* _Data records_:
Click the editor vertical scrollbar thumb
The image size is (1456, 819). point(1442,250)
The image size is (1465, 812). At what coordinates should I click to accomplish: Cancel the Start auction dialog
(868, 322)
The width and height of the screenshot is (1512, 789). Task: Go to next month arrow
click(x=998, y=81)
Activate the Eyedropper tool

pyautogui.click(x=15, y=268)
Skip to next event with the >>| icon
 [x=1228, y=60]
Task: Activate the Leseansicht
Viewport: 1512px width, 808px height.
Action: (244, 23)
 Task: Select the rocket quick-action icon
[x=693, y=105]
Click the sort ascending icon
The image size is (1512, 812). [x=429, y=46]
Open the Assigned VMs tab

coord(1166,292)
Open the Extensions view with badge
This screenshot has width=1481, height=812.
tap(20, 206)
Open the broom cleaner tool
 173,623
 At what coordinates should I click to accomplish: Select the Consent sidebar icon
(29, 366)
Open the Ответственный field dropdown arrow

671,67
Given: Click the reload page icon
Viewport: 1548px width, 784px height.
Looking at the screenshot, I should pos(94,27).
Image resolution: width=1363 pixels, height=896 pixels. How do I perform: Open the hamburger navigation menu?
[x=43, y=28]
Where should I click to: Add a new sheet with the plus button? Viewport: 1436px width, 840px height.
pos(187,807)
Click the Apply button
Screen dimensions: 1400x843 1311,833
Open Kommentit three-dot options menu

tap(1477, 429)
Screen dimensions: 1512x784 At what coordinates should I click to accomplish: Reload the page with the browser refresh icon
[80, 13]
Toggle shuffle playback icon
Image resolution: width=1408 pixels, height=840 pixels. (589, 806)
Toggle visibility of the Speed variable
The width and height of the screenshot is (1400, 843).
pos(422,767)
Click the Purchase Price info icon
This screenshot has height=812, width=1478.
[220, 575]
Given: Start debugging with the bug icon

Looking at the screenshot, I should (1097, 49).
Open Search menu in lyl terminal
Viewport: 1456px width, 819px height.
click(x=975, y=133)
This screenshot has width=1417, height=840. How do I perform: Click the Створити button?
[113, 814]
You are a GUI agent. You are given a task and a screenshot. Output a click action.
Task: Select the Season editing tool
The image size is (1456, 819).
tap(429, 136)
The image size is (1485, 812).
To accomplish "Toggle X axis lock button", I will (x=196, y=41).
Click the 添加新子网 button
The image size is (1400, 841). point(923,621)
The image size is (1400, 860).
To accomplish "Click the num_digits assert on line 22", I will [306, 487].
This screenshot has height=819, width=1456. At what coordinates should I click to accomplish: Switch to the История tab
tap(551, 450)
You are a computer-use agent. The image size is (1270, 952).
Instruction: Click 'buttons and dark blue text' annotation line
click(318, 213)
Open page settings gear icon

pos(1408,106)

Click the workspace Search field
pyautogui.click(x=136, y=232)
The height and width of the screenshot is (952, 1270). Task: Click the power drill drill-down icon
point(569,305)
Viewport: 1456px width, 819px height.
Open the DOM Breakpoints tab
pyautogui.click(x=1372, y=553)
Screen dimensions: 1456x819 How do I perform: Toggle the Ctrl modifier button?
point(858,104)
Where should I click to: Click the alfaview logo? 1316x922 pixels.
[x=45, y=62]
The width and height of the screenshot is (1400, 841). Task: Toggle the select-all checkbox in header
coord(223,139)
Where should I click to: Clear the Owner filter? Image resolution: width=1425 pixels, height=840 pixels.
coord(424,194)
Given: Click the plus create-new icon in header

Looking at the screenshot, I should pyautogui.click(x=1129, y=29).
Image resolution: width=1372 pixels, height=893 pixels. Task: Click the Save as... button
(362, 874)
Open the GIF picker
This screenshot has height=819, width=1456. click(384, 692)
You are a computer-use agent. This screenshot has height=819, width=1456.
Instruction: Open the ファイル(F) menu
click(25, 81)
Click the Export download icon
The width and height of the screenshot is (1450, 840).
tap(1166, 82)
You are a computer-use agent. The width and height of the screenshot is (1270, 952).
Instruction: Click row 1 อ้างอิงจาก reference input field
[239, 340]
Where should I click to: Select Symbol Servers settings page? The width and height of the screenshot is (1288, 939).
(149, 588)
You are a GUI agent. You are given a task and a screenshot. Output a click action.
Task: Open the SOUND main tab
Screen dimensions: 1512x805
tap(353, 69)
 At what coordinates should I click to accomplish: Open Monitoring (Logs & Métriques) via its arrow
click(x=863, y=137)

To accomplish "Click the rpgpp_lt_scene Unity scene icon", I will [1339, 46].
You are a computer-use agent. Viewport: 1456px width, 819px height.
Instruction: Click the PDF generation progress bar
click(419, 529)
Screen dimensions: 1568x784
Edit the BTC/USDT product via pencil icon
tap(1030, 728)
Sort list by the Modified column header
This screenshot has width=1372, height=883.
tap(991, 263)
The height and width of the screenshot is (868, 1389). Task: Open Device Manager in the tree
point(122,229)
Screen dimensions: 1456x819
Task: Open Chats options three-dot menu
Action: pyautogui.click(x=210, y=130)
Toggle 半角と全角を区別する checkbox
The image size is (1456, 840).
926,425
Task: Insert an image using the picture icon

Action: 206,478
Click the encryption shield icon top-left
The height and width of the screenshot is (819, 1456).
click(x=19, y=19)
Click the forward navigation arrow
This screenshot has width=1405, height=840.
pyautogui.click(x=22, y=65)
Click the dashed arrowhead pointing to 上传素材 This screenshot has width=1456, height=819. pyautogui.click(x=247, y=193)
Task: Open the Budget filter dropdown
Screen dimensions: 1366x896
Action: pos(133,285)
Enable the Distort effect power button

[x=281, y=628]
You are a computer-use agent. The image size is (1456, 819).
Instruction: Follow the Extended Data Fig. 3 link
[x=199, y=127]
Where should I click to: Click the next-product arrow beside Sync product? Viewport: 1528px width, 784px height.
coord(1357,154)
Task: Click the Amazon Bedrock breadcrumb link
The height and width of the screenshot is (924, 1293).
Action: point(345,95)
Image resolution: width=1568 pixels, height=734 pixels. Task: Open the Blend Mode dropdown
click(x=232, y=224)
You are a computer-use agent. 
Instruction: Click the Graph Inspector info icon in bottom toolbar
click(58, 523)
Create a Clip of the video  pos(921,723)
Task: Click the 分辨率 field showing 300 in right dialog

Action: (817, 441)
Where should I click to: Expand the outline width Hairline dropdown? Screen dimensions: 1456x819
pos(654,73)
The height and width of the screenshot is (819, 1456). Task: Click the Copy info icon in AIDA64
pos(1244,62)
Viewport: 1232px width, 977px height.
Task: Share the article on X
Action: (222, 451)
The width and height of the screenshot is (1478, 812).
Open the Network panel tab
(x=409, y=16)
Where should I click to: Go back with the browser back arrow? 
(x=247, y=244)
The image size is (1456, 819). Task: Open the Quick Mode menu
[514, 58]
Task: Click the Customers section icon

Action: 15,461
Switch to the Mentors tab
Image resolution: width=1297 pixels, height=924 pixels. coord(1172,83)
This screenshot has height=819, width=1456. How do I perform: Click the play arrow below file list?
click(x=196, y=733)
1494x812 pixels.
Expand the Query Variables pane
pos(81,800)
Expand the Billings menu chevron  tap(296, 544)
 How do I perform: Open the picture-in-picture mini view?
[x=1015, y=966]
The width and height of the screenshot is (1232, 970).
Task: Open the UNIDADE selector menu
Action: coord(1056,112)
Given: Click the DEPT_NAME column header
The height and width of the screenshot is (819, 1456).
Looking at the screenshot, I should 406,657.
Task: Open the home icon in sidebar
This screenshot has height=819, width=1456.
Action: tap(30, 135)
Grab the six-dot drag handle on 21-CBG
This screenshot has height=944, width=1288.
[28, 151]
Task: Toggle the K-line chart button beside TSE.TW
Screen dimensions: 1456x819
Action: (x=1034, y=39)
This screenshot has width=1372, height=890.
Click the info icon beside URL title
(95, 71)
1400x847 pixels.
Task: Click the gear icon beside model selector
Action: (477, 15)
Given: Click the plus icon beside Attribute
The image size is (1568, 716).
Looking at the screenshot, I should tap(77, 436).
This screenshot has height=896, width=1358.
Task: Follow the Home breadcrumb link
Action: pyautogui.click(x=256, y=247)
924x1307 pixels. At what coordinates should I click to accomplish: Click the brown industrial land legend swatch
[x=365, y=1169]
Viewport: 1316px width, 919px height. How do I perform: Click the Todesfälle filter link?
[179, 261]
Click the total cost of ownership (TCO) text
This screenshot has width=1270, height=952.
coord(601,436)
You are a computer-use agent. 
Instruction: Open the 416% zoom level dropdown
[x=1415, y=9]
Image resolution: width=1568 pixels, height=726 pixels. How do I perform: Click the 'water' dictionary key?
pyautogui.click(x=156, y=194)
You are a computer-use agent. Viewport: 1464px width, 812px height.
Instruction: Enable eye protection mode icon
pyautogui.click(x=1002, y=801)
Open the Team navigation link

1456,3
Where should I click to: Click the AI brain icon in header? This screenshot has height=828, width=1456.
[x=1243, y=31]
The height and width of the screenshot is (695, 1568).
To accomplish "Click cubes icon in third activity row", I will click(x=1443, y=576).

* _Aim of the task_: Send back an exact copy of only the lines from the line with "The width and height of the screenshot is (1512, 789)." up to and including the line with "Given: Click the reload page icon" in the data above.

* _Task output_:
The width and height of the screenshot is (1512, 789). Task: Go to next month arrow
click(x=998, y=81)
Activate the Eyedropper tool

pyautogui.click(x=15, y=268)
Skip to next event with the >>| icon
 [x=1228, y=60]
Task: Activate the Leseansicht
Viewport: 1512px width, 808px height.
Action: (244, 23)
 Task: Select the rocket quick-action icon
[x=693, y=105]
Click the sort ascending icon
The image size is (1512, 812). [x=429, y=46]
Open the Assigned VMs tab

coord(1166,292)
Open the Extensions view with badge
This screenshot has width=1481, height=812.
tap(20, 206)
Open the broom cleaner tool
 173,623
 At what coordinates should I click to accomplish: Select the Consent sidebar icon
(29, 366)
Open the Ответственный field dropdown arrow

671,67
Given: Click the reload page icon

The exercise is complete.